Dinden habersiz medyanın, din ile/ diyanet ile ilgili her gelişme karşısında yanlış yorumları insanları çileden çıkarıyor. Gün gelir, “Müftü çarşafı savundu“ şeklinde haber başlığı kullanır, gün gelir “Toplu cuma namazı kılındı“ şeklinde yazılar yazarlar.
Nedense, hemen her gün yanlış haberlere imza atmaktan sıkılmayıp, yanlışlarından ders de almazlar. Yakın geçmişte de bir profesörün trenlerde mescit açılması talebini dillerine dolamış ve ‘mühim‘ yerlere jurnallemişlerdi...
Yanlışta ısrar etmeyi marifet kabul eden medya, son günlerde de müftülüklerce hazırlanan ‘hutbe‘lere karşı çıkıyorlar. Neymiş, İstanbul Müftülüğü hazırladığı bir hutbede, ‘sağ elle yemek yemeyi tavsiye ediyor‘muş. Haberin özeti şöyle: “İstanbul Müftülüğü Hutbe Komisyonu, önümüzdeki günlerde camilerde okutacağı ‘Sofra Adabı‘ başlıklı hutbeyle ‘Batı kökenli sol elle yemek yeme adeti‘ne karşı dini mücadeleye girişecek.“ (Hürriyet, 23 Şubat 2007)
Neyse ki bu defa ‘suçlanan‘ kişilere de söz hakkı verilmiş ve onlar da hakikati ap açık ifade etmişler: “Yemeğin sağ elle yenilmesi yönündeki temel kabul hadislere dayanır.“ (agg.)

> [Kaynak malzeme]:
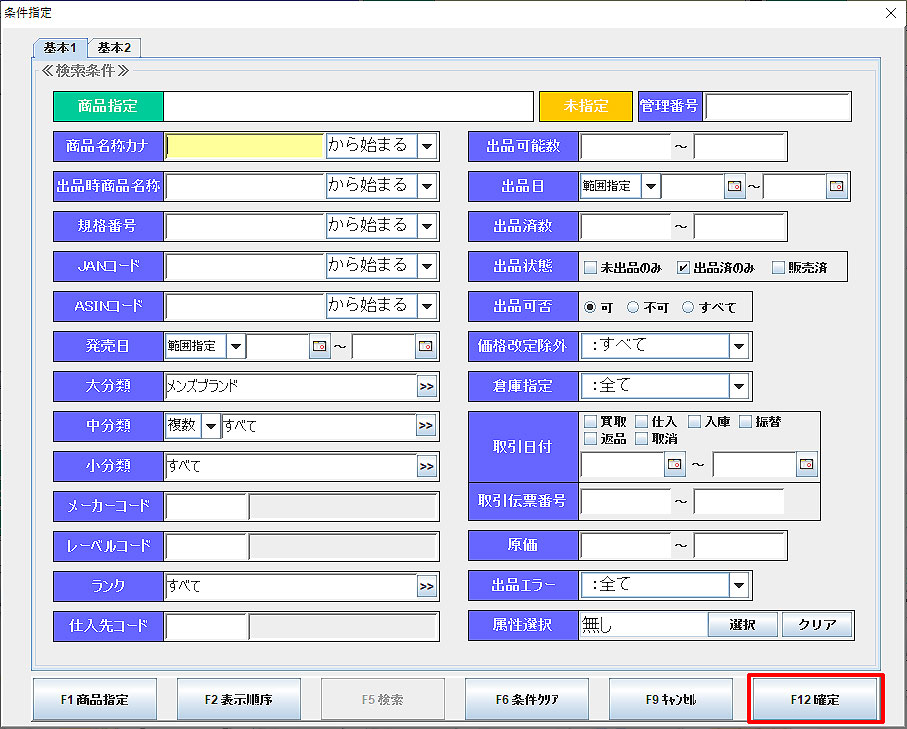This screenshot has width=907, height=729.
Task: Check the 販売済 checkbox
Action: coord(778,267)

> [Alıştırma bölümleri]:
a - Belge alıntısına göre İstanbul Müftülüğü Hutbe Komisyonunun camilerde okutacağı hutbenin başlığı nedir?
b - Belge alıntısında söz hakkı verilen kişiler, yemeğin sağ elle yenmesi gerektiği kabulünü neye dayandırıyor? Bir iki cümleyle açıklayın.
c - Medya ile müftülük hutbeleri hakkındaki belge alıntısını son cümlesinden itibaren devam ettirin.

> [Cevaplar]:
a - Hutbenin başlığı "Sofra Adabı"dır.

b - Söz hakkı verilen kişiler, yemeğin sağ elle yenmesi yönündeki temel kabulün hadislere dayandığını açıkça ifade ediyor.

c -
Aslında bir batman yalanı bu gerçek, yakıp toz etmektedir: Sağ elle yemek yemeyi Kâinatın Efendisi Hz. Muhammed (asm) tavsiye ediyor.
Peki, medya her ‘iyi‘ye karşı çıkmakla neyi hedefliyor? Milletin değerleriyle yabancılaşmak kime ne kazandırmış ki, medyaya kazandırsın? Bu haberin hedefi sadece ‘ilân etmek/ duyurmak‘ olsaydı, “‘Batı kökenli sol elle yemek yeme adeti‘ne karşı dinî mücadeleye girişecek“ denilmezdi. Medya, ‘sağ el ile‘ yemek yemeyi gereksiz bir hassasiyet olarak görse bile, bunu ‘önemli‘ bulanlara saygılı olmalıdır. Hiç değilse, iki el arasında tercih yapmamalı, ‘sağ‘ ele karşı ‘sol el ile yemek yemeyi’ savunmamalıydı.
Sağ el ile yemek yemek Peygamberimizin sünneti ve üzerinde ehemmiyetle durduğu bir tavsiyesidir. Bugün itibarıyla tesbit edilmemiş olsa bile, böyle olmasının çok ciddî ilmî gerekçeleri de vardır. Çünkü bütün Müslümanlar Sünnet-i Seniyyede gizli hikmetler olduğunu bilir ve buna inanır. Nasıl ki Peygamberimiz tarafından 1400 yıl önce tavsiye edilen pek çok konu, bugün neredeyse doktorların ‘reçete‘sine girmiş durumdadır. Öyle de yakın gelecekte ‘sağ el ili yemek yeme gereği de reçetelerde yerini alabilir. İnsanlar, Hz. Peygamberin sadece yemek ve içmek ile ilgili tavsiyelerine uymuş olsa idi, pek çok hastalıktan kurtulabilirdi. “Az ye!”mek en birinci tavsiye değil midir? “Obezite/şişmanlık”la mücadele eden hekimlerin de bugün ilk tavsiyesi bu değil midir?
Tabiî ki Müslümanlar, Peygamberimizin tavsiyelerini sadece ‘sağlığa faydalı‘ diye yapmazlar. Asıl maksat, Allah rızasını kazanmak ve ibadettir. Diğer faydaları sadece teşvik olarak görülmeli...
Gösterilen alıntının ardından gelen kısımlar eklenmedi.